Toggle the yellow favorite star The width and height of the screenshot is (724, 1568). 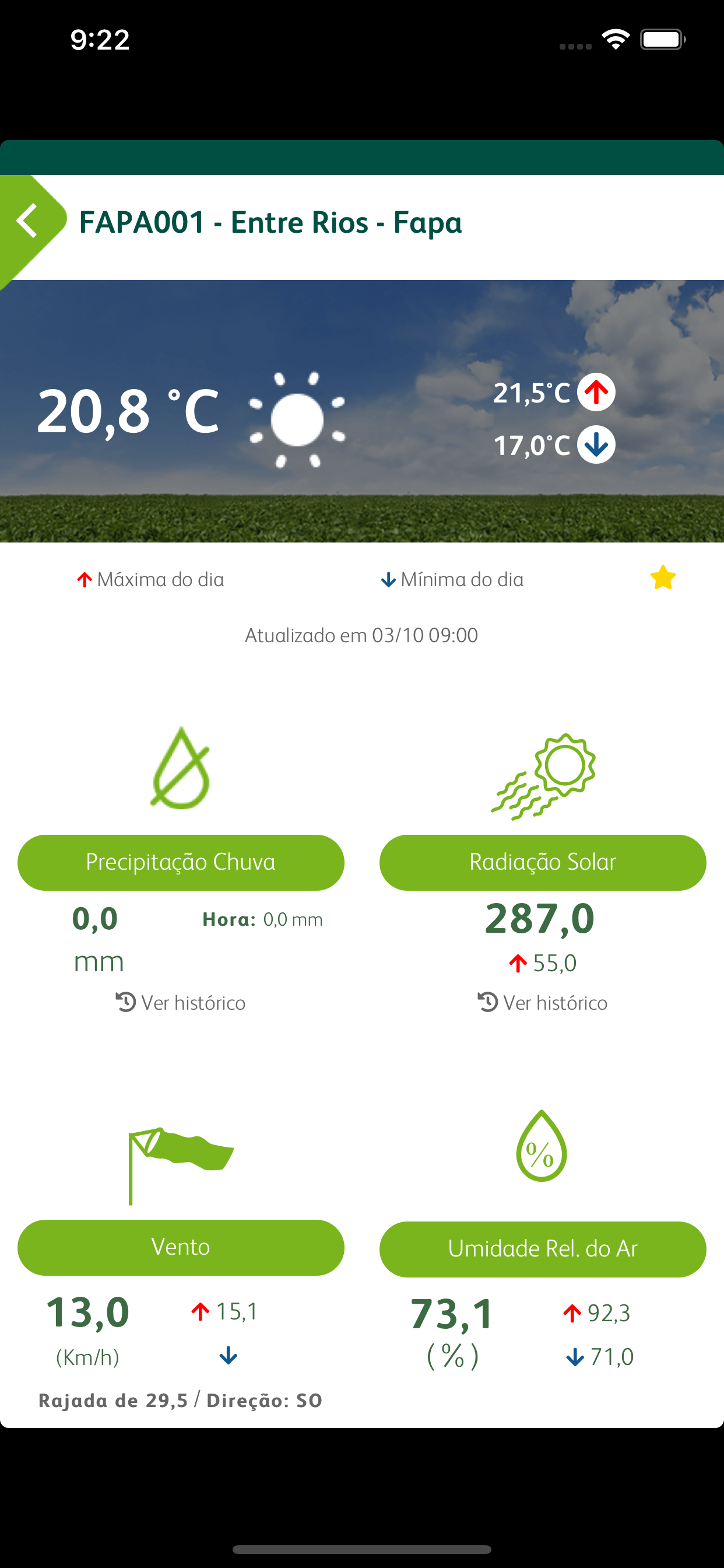pyautogui.click(x=663, y=578)
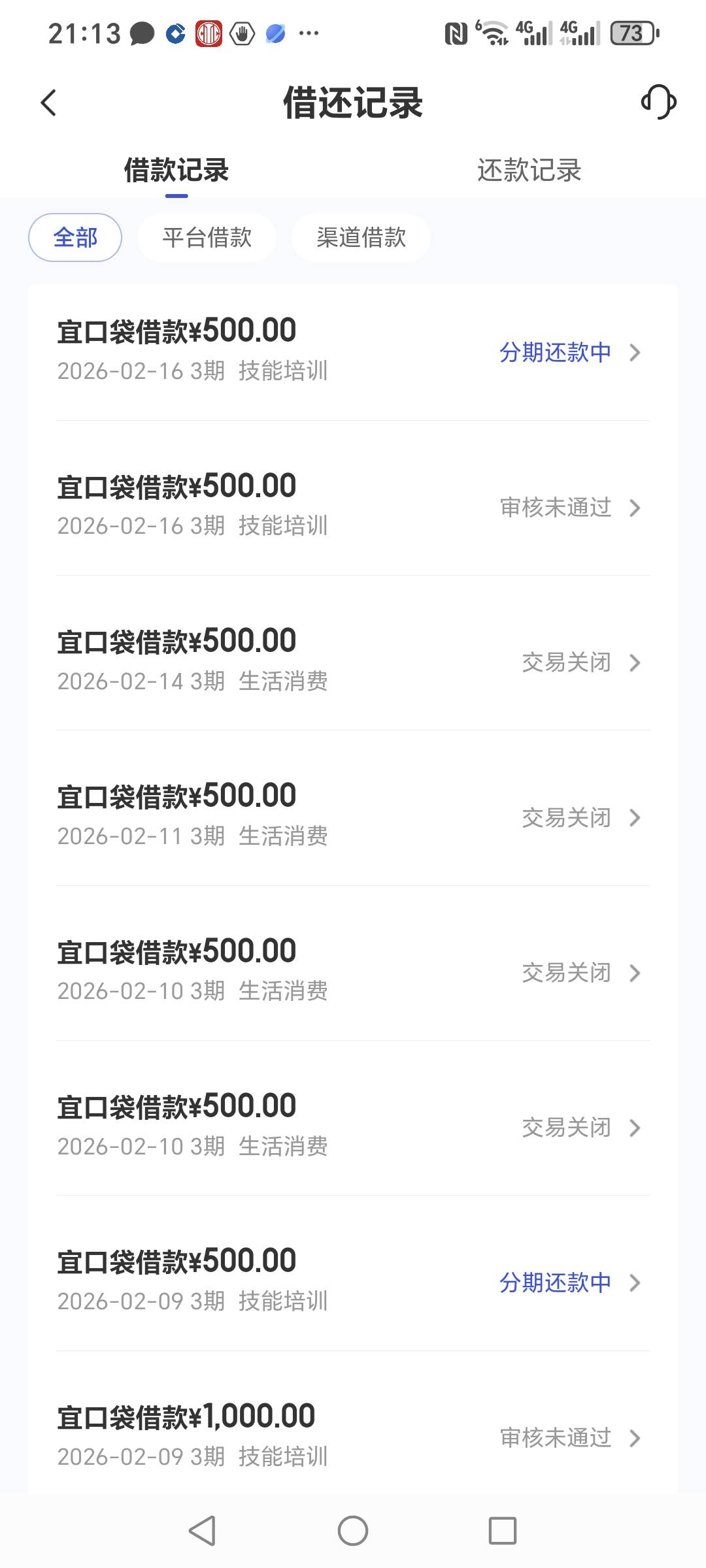
Task: Open the 2026-02-09 loan marked 分期还款中
Action: pyautogui.click(x=353, y=1281)
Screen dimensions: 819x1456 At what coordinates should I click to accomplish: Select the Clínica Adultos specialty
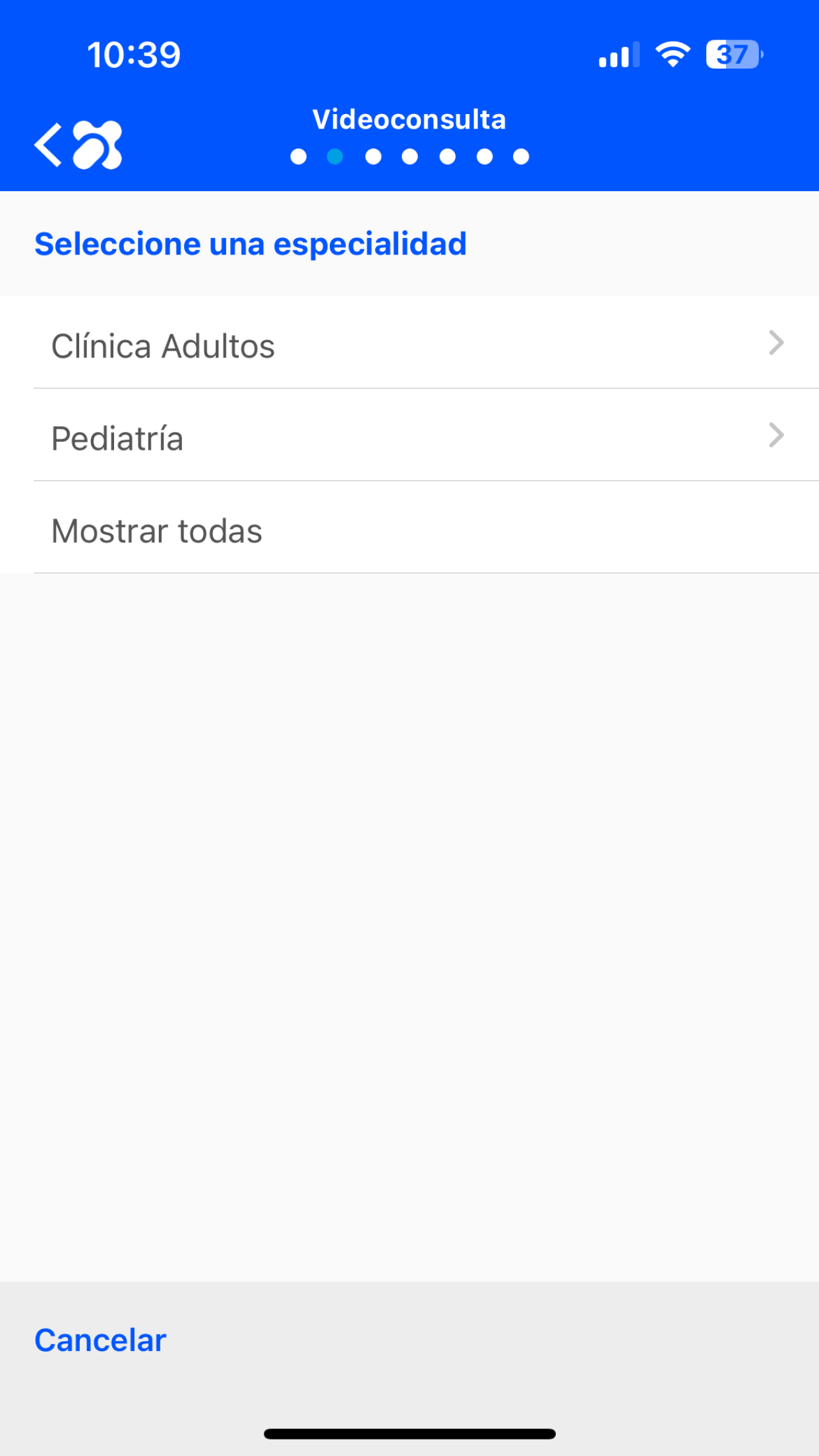(x=410, y=343)
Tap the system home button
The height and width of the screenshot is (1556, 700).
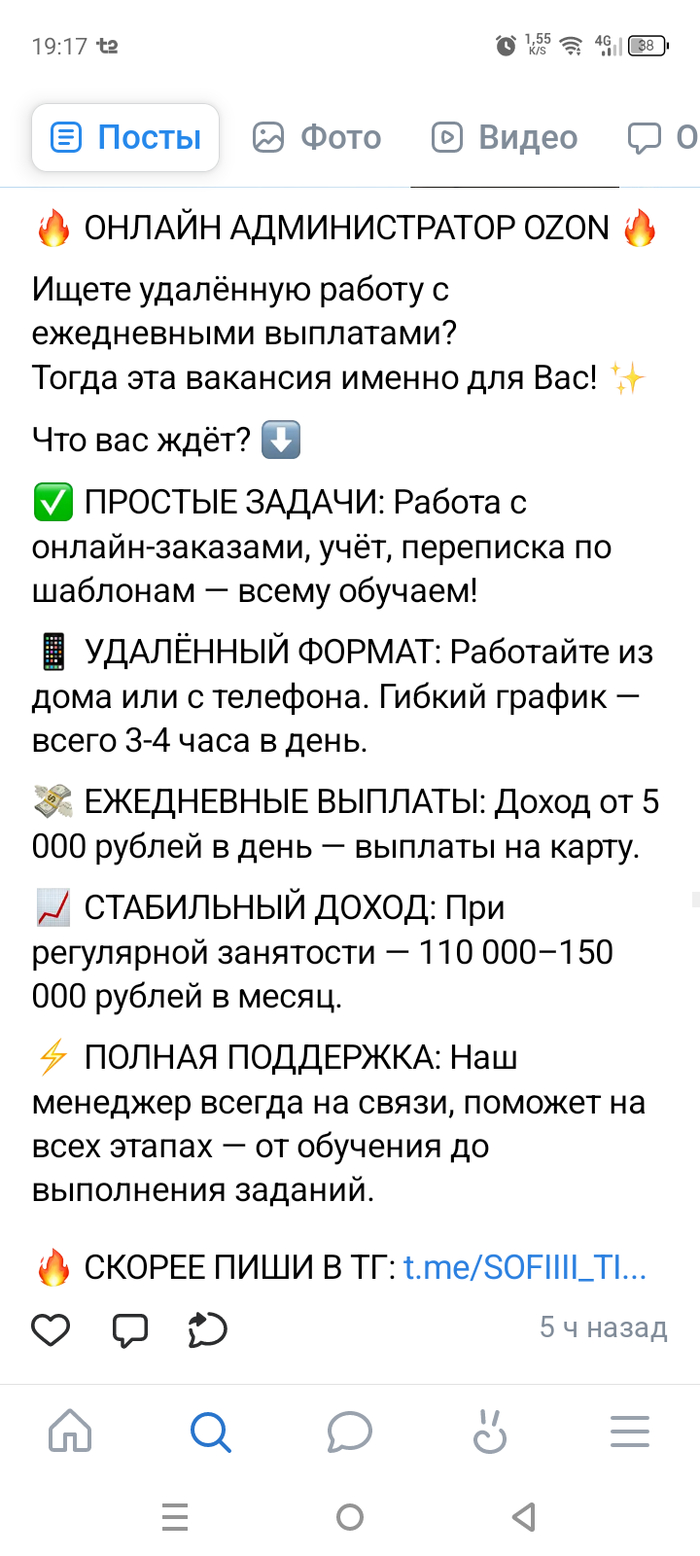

*What you should do*
Could you repeat the material above word for word, starting at the line that contains "Screen dimensions: 819x1456" and ending at the last line of the material, with the pictures left out?

*Written answer*
Screen dimensions: 819x1456 At what coordinates should I click to accomplish: Select the Clínica Adultos specialty
(x=410, y=343)
Tap the system home button
The height and width of the screenshot is (1556, 700).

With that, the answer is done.